• SUPPLIED PASSAGE:
┄┄┄┄┄┄┄┄┄┄

Four Ways of Testing how to Minimize Risk of Injury in Automatic Train Operation

Date: October 11, 2023

Contribution by IKERLAN

Partner Ikerlan is pursuing the development of two safety functions that will minimize the risk associated with Automatic Train Operation. Two scenarios offer approaches for minimizing the risk of a train running over or injuring people on the track as well as avoiding damages during opening/closing operations on the platform. Four activities are underway to support these scenarios, training dataset generation, track detection techniques research, obstacles detection techniques research, stereo distance calculation.  

Training Dataset generation. A dataset consisting of three sets of labelled images for training, validating and testing neural networks algorithms, such as Yolo (in this case YoloV7 C++ was selected) is being generated. In reality, two pairs of datasets are being generated:

  • Datasets with images based on TrainSimulator © (  for People/Obstacles on the tracks(with stereo) and People detection around train doors on the station platform.
  • Datasets with images based in TrainSimulator © but modified with a Stable Diffusion © tool (, for People/Obstacles on the tracks (with stereo) and People detection around train doors on the Station Platform.

The second dataset, the one to which Stable Diffusion is applied, aims to produce a more realistic dataset. This dataset is basically composed of Train Simulator images followed by their transformation with Stable Diffusion. Figure 1 below shows a Train Simulator scene to which stable diffusion has been applied.

Figure 1 – Stable Diffusion applied to Train Simulator Image to produce a more realistic scene

Track detection techniques research. The railway case study not only needs to detect people and/or obstacles, it also needs to make sure that the people/obstacles detected are on the track (objects outside the track are irrelevant). Several techniques found in the literature are being investigating, ranging from techniques based on vision neural networks (below image) to those based in pure OpenCV algorithms.

┄┄┄┄┄┄┄┄┄┄

• ENTRIES SHOWN:
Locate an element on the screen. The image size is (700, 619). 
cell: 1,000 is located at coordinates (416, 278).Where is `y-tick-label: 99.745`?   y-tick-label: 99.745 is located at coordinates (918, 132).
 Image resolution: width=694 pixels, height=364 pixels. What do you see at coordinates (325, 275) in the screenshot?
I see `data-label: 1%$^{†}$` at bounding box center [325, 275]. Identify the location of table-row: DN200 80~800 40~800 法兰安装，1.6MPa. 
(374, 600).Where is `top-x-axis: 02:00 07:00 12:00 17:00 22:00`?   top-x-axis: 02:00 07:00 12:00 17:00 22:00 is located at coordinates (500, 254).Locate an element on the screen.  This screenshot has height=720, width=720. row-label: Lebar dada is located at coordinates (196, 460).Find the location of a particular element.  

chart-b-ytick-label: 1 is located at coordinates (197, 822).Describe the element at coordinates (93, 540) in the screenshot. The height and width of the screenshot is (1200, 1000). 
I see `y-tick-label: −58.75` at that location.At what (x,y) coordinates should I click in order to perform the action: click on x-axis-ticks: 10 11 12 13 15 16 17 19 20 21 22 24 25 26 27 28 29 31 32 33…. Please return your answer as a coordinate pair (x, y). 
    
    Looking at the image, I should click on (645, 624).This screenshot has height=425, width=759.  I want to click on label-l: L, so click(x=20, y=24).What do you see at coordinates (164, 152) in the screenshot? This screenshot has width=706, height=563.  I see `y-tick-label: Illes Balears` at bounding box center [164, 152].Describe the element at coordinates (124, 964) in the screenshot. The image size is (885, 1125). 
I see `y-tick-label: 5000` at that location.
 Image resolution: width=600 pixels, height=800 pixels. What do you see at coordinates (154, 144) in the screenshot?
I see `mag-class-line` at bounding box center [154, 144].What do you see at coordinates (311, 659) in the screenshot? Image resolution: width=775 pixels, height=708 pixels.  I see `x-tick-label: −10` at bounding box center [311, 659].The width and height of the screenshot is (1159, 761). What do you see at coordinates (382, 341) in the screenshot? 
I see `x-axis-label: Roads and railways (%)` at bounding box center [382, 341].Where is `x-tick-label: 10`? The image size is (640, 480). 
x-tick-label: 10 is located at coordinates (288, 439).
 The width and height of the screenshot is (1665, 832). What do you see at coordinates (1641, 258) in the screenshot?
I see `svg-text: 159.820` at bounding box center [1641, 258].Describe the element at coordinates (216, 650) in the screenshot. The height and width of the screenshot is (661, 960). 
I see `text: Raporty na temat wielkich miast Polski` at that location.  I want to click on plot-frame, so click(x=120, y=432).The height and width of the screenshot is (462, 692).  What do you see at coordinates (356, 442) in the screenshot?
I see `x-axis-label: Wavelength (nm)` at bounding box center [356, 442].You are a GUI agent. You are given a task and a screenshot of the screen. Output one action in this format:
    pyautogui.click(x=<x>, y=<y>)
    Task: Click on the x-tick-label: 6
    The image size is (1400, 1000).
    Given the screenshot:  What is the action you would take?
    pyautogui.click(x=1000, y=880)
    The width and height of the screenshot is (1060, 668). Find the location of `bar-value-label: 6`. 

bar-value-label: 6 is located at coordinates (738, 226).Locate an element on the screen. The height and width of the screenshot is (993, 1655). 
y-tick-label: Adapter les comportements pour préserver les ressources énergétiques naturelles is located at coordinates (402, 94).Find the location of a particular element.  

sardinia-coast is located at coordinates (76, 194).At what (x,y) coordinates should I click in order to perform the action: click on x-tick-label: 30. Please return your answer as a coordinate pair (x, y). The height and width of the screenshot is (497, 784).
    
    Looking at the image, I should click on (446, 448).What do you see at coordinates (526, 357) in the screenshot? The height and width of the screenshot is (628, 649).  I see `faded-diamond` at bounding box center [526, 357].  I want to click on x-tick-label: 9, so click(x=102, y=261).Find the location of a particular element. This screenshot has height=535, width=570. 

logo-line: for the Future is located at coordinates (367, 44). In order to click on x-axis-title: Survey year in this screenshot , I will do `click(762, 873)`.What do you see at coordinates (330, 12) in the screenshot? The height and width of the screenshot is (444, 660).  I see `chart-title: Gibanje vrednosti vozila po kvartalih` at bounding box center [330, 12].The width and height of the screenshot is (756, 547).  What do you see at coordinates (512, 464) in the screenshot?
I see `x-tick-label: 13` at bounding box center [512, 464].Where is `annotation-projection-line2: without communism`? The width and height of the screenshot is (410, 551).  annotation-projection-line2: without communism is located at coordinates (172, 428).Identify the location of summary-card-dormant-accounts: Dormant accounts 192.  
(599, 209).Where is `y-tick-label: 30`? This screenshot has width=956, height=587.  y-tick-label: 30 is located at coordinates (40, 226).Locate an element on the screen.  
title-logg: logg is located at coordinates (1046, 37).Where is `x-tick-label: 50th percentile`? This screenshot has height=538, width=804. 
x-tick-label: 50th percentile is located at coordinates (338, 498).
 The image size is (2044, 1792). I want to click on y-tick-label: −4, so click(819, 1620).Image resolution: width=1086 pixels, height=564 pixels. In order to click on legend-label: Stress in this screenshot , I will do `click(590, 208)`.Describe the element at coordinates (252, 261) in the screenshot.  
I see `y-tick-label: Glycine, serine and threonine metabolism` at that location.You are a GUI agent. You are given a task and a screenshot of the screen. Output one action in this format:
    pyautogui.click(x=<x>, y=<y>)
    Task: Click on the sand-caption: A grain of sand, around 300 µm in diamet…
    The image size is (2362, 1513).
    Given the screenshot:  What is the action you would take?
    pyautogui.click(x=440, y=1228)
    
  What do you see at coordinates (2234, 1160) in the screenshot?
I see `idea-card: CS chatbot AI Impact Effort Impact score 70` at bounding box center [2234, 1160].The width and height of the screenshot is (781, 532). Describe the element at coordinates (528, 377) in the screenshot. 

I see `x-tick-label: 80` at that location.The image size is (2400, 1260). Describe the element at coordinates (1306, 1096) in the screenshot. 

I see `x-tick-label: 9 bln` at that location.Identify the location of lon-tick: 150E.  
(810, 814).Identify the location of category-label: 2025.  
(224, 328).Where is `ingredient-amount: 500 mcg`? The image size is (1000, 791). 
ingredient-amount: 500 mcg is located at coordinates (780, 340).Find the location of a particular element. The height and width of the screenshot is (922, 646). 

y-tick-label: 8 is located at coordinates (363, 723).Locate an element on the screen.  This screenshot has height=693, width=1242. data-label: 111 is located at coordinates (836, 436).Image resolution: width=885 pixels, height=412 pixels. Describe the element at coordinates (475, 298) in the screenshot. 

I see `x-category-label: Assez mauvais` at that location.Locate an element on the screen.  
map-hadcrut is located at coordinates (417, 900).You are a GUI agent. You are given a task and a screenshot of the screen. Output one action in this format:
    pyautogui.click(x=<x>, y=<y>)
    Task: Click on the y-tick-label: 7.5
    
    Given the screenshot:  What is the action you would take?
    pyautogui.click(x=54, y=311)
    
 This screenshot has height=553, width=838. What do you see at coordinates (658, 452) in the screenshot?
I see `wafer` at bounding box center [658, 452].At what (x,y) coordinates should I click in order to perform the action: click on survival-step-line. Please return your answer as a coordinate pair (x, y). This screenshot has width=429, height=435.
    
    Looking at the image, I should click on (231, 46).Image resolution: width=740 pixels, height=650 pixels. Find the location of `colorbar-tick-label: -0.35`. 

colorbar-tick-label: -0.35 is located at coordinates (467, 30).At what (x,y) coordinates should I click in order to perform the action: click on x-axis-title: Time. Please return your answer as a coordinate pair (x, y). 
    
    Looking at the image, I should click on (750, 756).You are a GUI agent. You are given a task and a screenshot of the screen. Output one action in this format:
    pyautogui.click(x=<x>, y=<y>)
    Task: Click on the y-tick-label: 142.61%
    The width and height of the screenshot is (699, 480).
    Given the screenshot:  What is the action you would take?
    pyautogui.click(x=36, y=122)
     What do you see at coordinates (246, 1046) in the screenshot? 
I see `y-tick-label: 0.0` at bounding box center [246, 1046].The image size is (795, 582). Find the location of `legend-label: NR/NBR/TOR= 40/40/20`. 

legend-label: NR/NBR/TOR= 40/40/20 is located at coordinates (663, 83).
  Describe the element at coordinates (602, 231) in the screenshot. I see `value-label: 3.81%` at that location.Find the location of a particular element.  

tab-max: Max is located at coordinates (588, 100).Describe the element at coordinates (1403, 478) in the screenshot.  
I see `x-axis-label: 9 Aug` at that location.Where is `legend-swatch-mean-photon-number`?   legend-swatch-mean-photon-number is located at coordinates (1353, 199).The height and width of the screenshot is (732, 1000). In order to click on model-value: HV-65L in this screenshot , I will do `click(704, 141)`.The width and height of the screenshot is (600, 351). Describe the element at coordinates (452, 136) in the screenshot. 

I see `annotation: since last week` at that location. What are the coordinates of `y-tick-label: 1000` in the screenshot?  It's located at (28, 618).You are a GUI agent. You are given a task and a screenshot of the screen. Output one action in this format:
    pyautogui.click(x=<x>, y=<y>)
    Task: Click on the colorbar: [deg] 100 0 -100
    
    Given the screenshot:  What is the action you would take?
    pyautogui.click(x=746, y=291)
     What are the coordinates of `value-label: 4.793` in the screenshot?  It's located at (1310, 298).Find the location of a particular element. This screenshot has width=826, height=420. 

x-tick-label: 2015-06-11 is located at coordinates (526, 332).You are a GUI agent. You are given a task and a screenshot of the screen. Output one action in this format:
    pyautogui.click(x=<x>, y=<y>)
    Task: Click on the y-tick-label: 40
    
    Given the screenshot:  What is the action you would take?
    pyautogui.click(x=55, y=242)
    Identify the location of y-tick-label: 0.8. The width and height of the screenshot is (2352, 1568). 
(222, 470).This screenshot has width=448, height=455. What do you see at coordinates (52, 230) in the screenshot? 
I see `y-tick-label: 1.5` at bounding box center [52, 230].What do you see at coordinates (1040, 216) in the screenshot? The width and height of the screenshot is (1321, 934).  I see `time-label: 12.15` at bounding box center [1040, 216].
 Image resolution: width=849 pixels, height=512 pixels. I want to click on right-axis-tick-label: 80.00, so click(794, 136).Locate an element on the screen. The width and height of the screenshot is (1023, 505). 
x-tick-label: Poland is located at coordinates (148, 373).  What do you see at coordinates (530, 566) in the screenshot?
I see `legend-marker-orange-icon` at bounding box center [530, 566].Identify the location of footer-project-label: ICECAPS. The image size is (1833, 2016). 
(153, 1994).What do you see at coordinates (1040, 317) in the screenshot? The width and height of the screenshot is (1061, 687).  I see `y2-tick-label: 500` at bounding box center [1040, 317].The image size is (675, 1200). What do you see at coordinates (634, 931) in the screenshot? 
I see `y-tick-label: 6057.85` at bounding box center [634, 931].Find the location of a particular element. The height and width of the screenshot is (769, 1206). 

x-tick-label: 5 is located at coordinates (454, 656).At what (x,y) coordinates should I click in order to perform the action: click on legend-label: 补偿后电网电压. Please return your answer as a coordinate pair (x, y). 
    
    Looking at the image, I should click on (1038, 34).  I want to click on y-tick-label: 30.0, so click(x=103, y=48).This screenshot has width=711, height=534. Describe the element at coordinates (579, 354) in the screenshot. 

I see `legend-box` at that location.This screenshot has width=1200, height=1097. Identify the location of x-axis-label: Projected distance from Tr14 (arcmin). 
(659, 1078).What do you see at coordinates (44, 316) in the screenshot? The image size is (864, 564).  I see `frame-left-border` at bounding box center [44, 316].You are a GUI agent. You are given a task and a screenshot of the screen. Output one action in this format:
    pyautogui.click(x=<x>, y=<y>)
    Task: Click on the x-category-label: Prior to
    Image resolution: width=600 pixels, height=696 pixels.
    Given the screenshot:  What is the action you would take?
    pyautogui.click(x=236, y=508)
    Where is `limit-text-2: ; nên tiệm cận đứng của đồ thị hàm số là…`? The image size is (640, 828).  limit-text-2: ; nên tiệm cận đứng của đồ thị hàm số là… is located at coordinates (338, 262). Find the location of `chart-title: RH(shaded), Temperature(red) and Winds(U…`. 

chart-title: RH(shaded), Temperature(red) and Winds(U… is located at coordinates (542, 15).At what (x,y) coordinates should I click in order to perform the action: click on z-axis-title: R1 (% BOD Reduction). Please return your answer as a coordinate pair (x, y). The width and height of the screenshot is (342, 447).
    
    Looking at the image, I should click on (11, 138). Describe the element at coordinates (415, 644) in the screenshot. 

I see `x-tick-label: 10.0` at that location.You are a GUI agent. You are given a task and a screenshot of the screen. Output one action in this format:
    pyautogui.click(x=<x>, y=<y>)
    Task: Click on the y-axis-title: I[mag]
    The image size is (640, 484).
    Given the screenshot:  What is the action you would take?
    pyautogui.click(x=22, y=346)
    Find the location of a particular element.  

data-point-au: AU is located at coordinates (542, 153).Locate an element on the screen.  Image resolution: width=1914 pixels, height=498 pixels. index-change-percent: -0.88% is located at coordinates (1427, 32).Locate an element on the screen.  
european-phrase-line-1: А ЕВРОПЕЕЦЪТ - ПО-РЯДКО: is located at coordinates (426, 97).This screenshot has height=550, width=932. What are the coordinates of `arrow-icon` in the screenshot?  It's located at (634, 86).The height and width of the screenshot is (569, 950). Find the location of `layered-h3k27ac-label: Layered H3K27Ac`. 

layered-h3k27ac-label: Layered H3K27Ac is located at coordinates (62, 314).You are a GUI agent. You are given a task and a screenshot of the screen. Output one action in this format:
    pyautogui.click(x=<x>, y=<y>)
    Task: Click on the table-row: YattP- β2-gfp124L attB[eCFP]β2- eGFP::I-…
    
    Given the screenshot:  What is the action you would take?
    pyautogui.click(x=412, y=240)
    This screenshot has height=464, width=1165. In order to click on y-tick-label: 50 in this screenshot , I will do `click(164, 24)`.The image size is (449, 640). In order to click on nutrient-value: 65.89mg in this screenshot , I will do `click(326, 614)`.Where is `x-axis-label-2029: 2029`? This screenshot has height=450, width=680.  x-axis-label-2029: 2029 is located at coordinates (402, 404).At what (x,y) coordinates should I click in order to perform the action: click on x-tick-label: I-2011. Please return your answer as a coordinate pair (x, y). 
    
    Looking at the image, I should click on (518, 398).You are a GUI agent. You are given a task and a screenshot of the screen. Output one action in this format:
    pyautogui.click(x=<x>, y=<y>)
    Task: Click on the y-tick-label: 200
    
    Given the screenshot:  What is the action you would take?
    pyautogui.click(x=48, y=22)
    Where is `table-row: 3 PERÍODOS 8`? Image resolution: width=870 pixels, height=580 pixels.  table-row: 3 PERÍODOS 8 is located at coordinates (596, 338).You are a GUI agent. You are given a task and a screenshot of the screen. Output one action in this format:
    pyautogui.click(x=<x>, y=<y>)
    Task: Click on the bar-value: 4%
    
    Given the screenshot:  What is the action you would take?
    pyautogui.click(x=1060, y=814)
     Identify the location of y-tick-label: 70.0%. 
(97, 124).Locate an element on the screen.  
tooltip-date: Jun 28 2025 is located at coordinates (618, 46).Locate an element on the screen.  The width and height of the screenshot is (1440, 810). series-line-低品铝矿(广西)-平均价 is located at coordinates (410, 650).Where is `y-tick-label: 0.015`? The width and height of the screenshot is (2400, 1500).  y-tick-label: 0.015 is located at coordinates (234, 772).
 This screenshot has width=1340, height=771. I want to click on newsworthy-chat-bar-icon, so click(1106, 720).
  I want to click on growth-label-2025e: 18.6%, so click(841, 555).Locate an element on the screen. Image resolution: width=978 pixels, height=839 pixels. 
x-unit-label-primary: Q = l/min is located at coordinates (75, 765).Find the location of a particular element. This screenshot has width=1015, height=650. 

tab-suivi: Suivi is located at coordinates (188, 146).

┄┄┄┄┄┄┄┄┄┄

• PROBLEM TO SOLVE: Continue the article on risk testing in Automatic Train Operation after its final sentence. The entries are separate material with no connection to the article.

• SOLVED EXERCISE:
Figure 2 – Rail track detection with Rail_Marking network

The image above was generated with experimental implementation proposed in (

Obstacles detection techniques research. In the SAFEXPLAIN project, YoloV7 was proposed as a tool to detect people/obstacles on the track. In railway case study, two alternatives are being checked and compared. On one hand, the use of a standard YoloV7 network is applied, as is, to Train Simulator images. On the other hand, two specialised networks will be trained with (a) Train Simulator images and (b) Train Simulator images modified with Stable Diffusion. The images below (Figure 3) show Train Simulator images upon which people have been added using Stable Diffusion tool.

Figure 3 – Images generated with Train Simulator with Stable Diffusion adding people on the track

Stereo Distance Calculation by stereo matching techniques research. In the SAFEXPLAIN railway case study, a distance calculus by stereo matching based on OpenCV functions will be used. A left and right camera in the front of the train will capture stereo images that are fed to a stereo function to estimate distance. Several algorithms provided by OpenCV are being tested (bm and sgbm algorithms) along with post matching different options for filtering types, window size, etc.

Figure 4 – A variety of stereo matching results

Figure 4 above shows two stereo images (top line) and three different results of stereo matching producing Depth Maps (grey colour represents depth/distance) depending on the different parameters applied to the matching.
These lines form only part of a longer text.